*** PROVIDED TEXT

Novara is a bustling city in Italy’s Piemonte region in northwest Italy. It’s the capital city of Novara province, and an important crossroads along the route between Milan and Turin, and between Genoa and Switzerland. It is also the nerve centre for another critical operation – the coordination of emergency medical services in northeastern Piemonte.
The 118 Novara Operations Centre is a secondary-level public safety answering point located on the outskirts of the provincial capital. It coordinates the emergency resources throughout the region comprised of Novara and its three neighbouring provinces, Vercelli, Biella and Verbano-Cusio-Ossola. With a population of just less than one million, 118 Novara fields over 100,000 medical emergency calls per year and manages more than 270 health emergencies a day.
When a health emergency involves a suspected stroke, the team at 118 Novara knows that the quality of prehospital care is as important as the treatment they will receive in hospital, and that decisions made by emergency teams can affect treatment and contribute to the immediate, short-term and long-term outcomes for the patient.
The rapid evaluation test conducted remotely by the nurse at the operations centre in Novara, speedy diagnosis by the team on the ground, transport to the most suitable stroke-ready hospital, and the treatment administered by specialists, are all links in a chain involving several disciplines. The underlying complexity makes constant evaluation and optimisation critical, the 118 Novara team believes. This perspective dovetails with the chief objective of the EMS Angels Awards, namely to leverage quality monitoring and data-sharing to improve and standardise prehospital stroke care.
Under the direction of Dr Roberto Gioachin the 118 Novara joined MonitorICTUS, Italy’s quality monitoring project of the prehospital pathway, in 2021. The project evaluates the stroke management performance of territorial emergency services based on the efficiency parameters established by the European Society for Emergency Medicine (Eusem) and Angels. In October 2022, the 118 Novara Operations Centre was among five Italian and 57 European recipients of the second annual EMS Angels Awards announced at the Eusem congress in Berlin.
To qualify for the platinum award, they had to meet criteria that included a median on-scene time of 25-30 minutes, and prenotification and reporting of relevant patient information in 90% of cases. Most importantly, they had to provide 90% of stroke patients with emergency transport to one of the stroke-ready hospitals in the region.
“It is a pleasure and an honour to receive this award,” said Dr Matteo Rovera, the contact person for the stroke project of 118 Novara. “I thank Angels for their support. With their help we were able to evaluate ourselves, introduce corrections and improve our performance. We have also designed and introduced specific training courses for those who work in the area, and we are extending this training format to neighbouring territories.”
While in Berlin, Dr Rovera also had the opportunity to participate with EMS representatives from other European countries in the Angels Annual EMS Steering Committee Meeting. This round-table discussion of barriers and innovation in prehospital stroke care is one of the building blocks of an EMS community for Europe, one of several exciting developments to emerge from the awards.
On this occasion there were many familiar faces around the table. One month earlier, Dr Rovera had been among five Italian participants in Advanced Stroke Life Support (ASLS) training in Budapest, which was also attended by EMS specialists from Spain, Portugal, Poland, Romania, Hungary, Slovakia and the Czech Republic.
The ASLS curriculum was developed by the Gordon Centre, a designated centre of excellence of the University of Miami Miller School of Medicine, and is used around the world. Dr Rovera is now among the first five EMS specialists in Italy to become certified ASLS training providers, empowered to make an even broader impact on prehospital stroke care in their country.

******

■ **ASSIGNMENT**
Reproduce the passage of the article on the 118 Novara Operations Centre between "When a health" and "for the patient.", inclusive, switching "suspected stroke" to "possible stroke".

*** SUPPLIED RECORDS

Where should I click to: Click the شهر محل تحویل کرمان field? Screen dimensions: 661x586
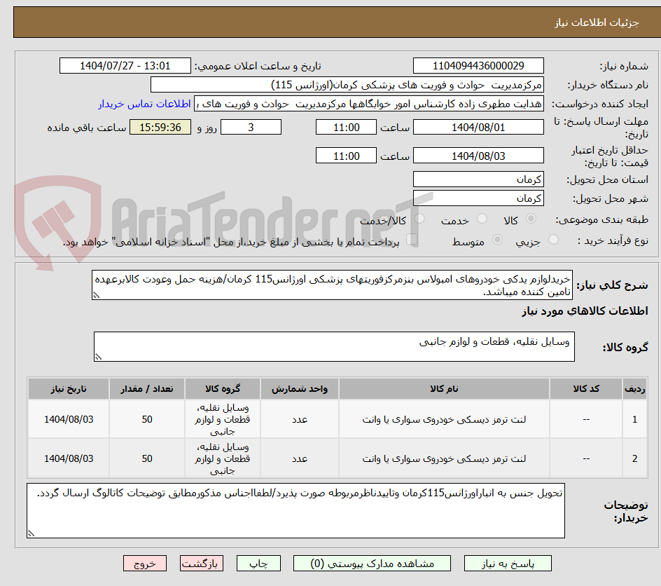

******
*** SUPPLIED RECORDS

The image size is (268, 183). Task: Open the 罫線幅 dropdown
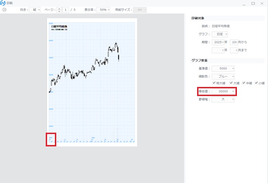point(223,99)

******
*** SUPPLIED RECORDS

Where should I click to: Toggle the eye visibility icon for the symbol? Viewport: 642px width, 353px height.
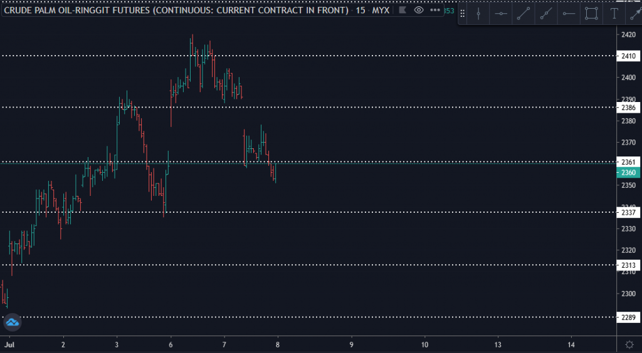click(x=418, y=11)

******

■ **RESPONSE FOR THIS EXERCISE**
When a health emergency involves a possible stroke, the team at 118 Novara knows that the quality of prehospital care is as important as the treatment they will receive in hospital, and that decisions made by emergency teams can affect treatment and contribute to the immediate, short-term and long-term outcomes for the patient.